The records:
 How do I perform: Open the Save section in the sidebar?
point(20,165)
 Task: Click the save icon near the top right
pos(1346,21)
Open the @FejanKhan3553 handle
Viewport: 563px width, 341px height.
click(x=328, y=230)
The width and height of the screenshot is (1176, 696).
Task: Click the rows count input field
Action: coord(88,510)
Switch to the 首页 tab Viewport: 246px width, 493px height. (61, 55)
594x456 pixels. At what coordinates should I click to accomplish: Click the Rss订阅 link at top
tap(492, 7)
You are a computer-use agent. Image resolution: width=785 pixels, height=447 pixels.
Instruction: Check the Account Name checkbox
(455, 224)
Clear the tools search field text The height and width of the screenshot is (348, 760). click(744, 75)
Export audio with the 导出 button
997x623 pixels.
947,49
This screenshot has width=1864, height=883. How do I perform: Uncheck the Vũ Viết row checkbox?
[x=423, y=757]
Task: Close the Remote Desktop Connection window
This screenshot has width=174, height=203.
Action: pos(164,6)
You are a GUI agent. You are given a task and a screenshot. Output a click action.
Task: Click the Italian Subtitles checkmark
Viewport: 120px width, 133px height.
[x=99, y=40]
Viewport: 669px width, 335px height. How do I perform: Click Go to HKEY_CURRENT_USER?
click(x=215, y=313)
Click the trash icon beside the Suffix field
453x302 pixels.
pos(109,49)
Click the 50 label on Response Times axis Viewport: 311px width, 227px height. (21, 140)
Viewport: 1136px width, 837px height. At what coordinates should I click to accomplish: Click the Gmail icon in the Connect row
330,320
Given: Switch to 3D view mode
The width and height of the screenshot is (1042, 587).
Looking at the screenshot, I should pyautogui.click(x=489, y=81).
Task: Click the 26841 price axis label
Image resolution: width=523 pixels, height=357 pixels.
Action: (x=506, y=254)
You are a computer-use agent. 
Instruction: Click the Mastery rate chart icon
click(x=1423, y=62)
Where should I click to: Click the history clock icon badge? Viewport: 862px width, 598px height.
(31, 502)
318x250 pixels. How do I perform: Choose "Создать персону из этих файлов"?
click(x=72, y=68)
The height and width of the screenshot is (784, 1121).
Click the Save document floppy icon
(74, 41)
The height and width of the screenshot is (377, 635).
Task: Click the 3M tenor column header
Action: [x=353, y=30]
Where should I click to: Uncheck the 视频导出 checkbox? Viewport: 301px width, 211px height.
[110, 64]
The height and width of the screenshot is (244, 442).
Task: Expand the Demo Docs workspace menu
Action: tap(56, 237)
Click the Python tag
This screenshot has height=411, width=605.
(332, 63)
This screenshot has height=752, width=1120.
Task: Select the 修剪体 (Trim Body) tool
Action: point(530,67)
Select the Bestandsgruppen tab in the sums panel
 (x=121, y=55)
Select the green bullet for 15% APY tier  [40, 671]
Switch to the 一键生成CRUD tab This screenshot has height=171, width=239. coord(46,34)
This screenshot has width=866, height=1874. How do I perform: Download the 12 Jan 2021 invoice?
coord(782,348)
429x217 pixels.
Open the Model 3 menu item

Set exercise:
Pick out every line in the records above that contains the string "Image". Case counts.

Response:
You are a computer-use agent. Image resolution: width=785 pixels, height=447 pixels.
Image resolution: width=523 pixels, height=357 pixels.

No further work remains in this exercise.